Cette image d’un homme courageux marchant sur les rochers chauds de ce haut lieu de la résistance juive alors que les températures et la neige tombent en Ukraine ; cette image d’un fanatique ukrainien arpentant les chemins d’herbe et de pierre d’une forteresse de Judée vieille de deux mille ans, la tête remplie d’images des bombes et des débris qui jonchaient le sous-sol de l’aciérie de Marioupol, où il a également résisté pendant 40 jours, est n’est-ce pas la réfutation la plus caustique de ce que disent ces imbéciles qui nous promettent, contre le bon vent de l’Histoire, le retour de l’Ukraine à ses vieux démons ?

Et puis, cette Ukraine est (il n’y a jamais trop de rappels) la patrie de Volodimir Zelenski, ce président churchilien qui a reçu le soutien massif de l’électorat. Un président qui est aussi un héros juif.

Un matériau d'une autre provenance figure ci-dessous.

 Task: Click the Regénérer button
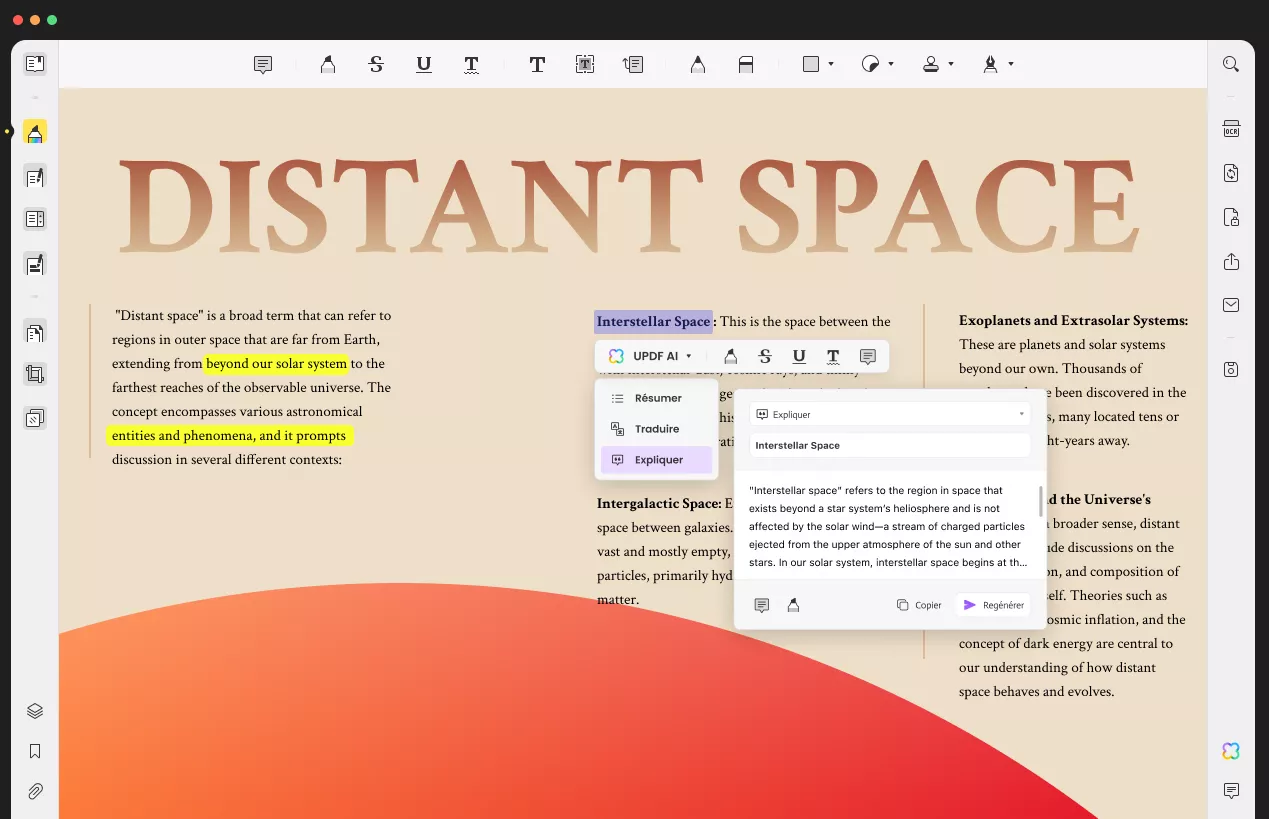pyautogui.click(x=992, y=605)
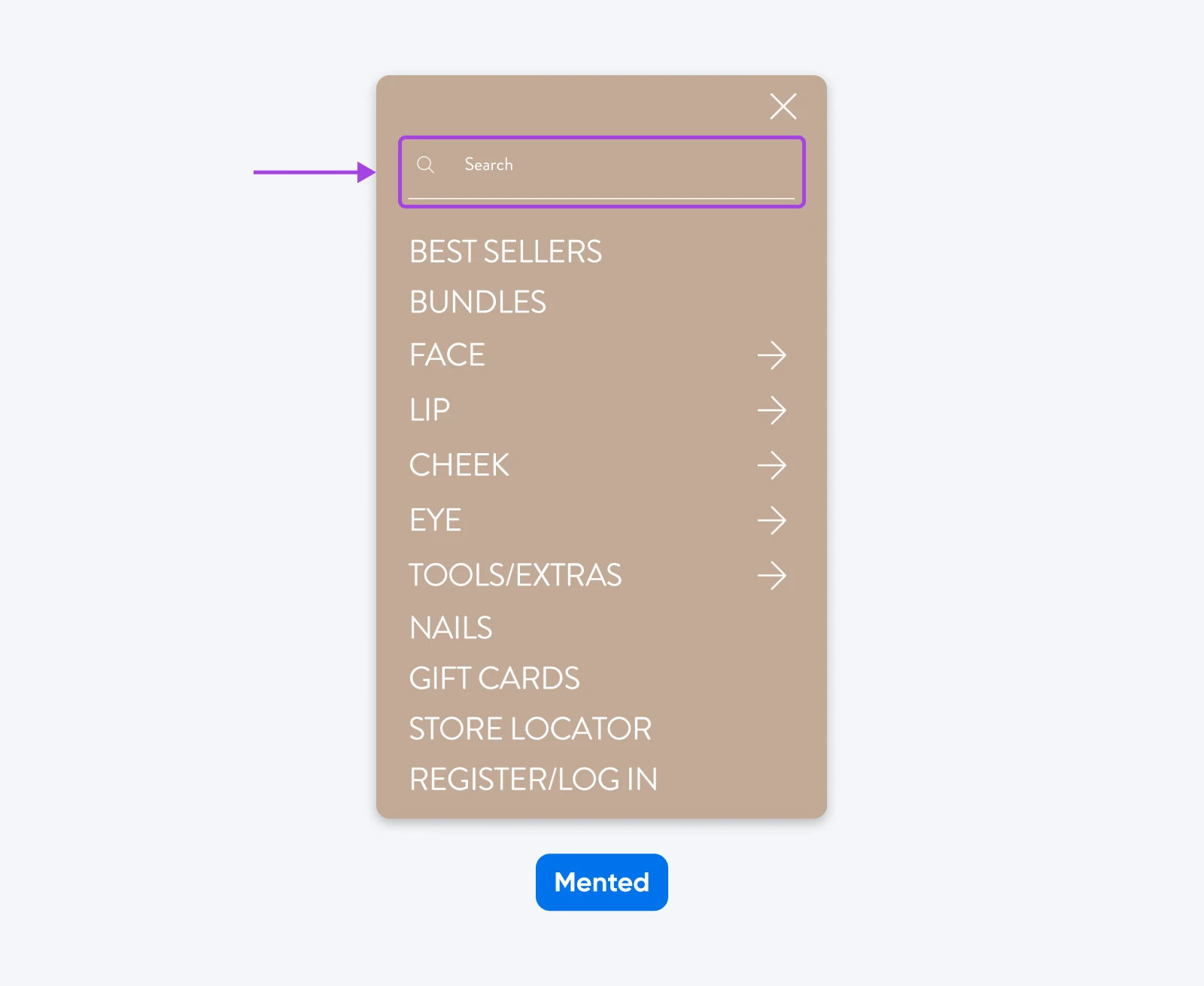Expand the EYE category submenu
Screen dimensions: 1204x986
pyautogui.click(x=435, y=520)
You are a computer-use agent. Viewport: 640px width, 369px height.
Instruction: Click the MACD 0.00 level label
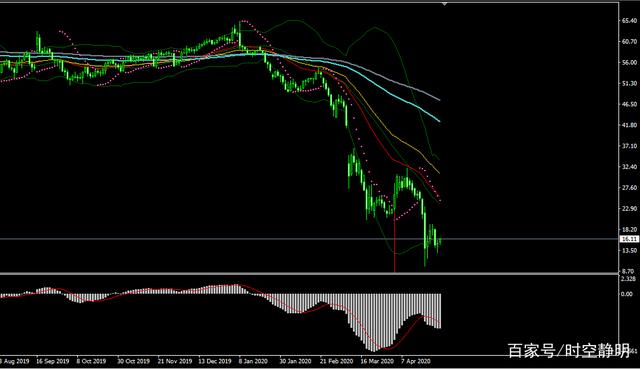pos(627,294)
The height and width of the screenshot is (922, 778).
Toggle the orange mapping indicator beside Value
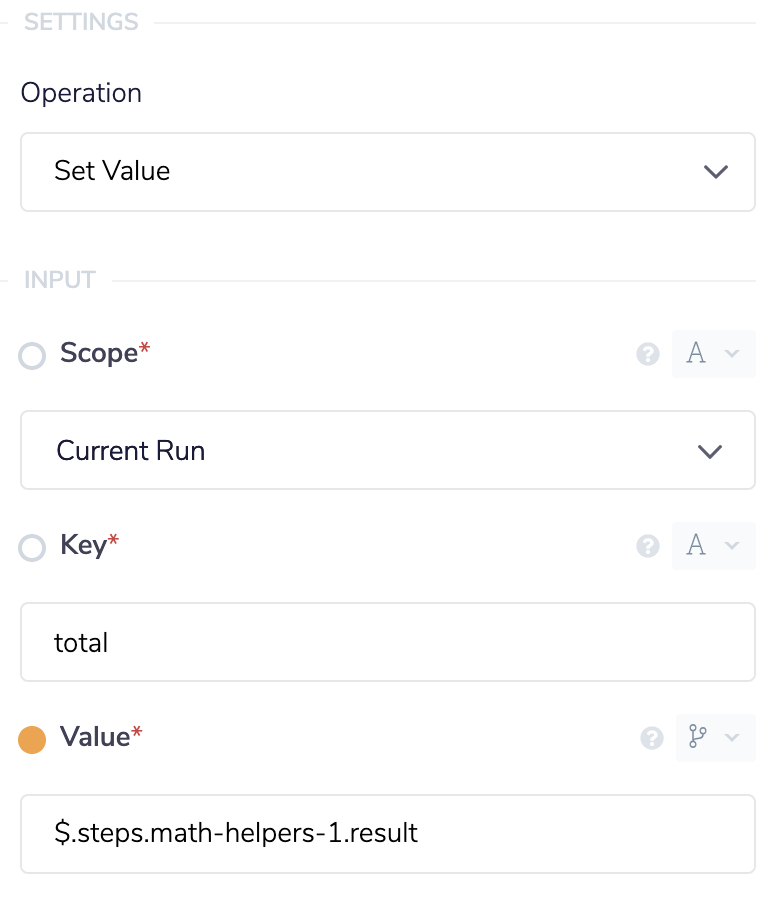tap(31, 738)
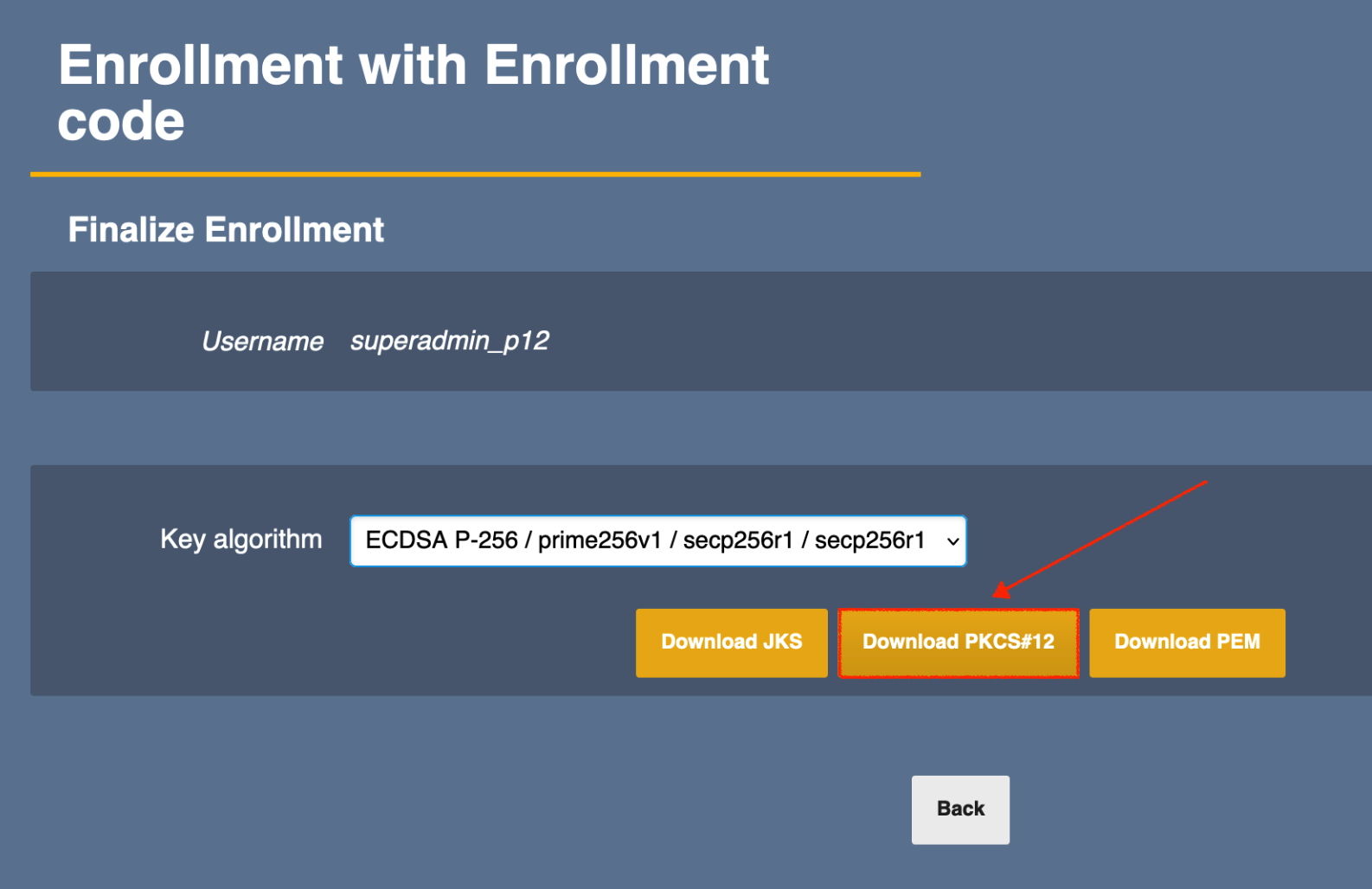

L’histoire de ce descendant de rescapés de la Shoah qui, au début du conflit, n’avait ni chars, ni moyens, ni apparatchiks pour affronter le Géant, mais seulement sa liberté complexe, ne semble-t-elle pas tirée directement du récit biblique ?

[Mozart contra Wagner: el hombre que convirtió a los veteranos de guerra en una ONG]

N’est-ce pas, au retour du Philistin Goliathla renaissance du petit Davidun maître de vérité et un chef de guerre, un artiste qui sait chanter et qui est un stratège hors pair qui ne peut s’opposer à l’indignation de l’invasion russe qu’avec l’intelligence de ses muscles et de ses feintes ?

La tienne n’est-elle pas l’histoire de Abraham s’élevant à eux seuls, selon le Midrach, contre les armées des cinq rois qui retiennent beaucoup?

n’est-ce pas Judas Maccabée récoltant, contre l’Empire, l’étonnante victoire des faibles sur les forts, des humbles sur les orgueilleux, des quelques-uns sur les nombreux et, au final, face à la fausse lueur du temple profané, celle de ce petite lumière qui n’est pas celle de la puissance mais celle de l’exception ?

Une ruse de la raison.

Une aventure de mémoire.

Les faits, que nous les aimions ou non, sont ceux-là.

L’histoire n’est pas toujours une malédiction.

Ce n’est pas toujours l’éternel retour du ressentiment et du crime. S’il y a un endroit dans toute cette guerre où, face au néo-fascisme russe, l’écho de l’âme juive se fait entendre, c’est bien en Ukraine.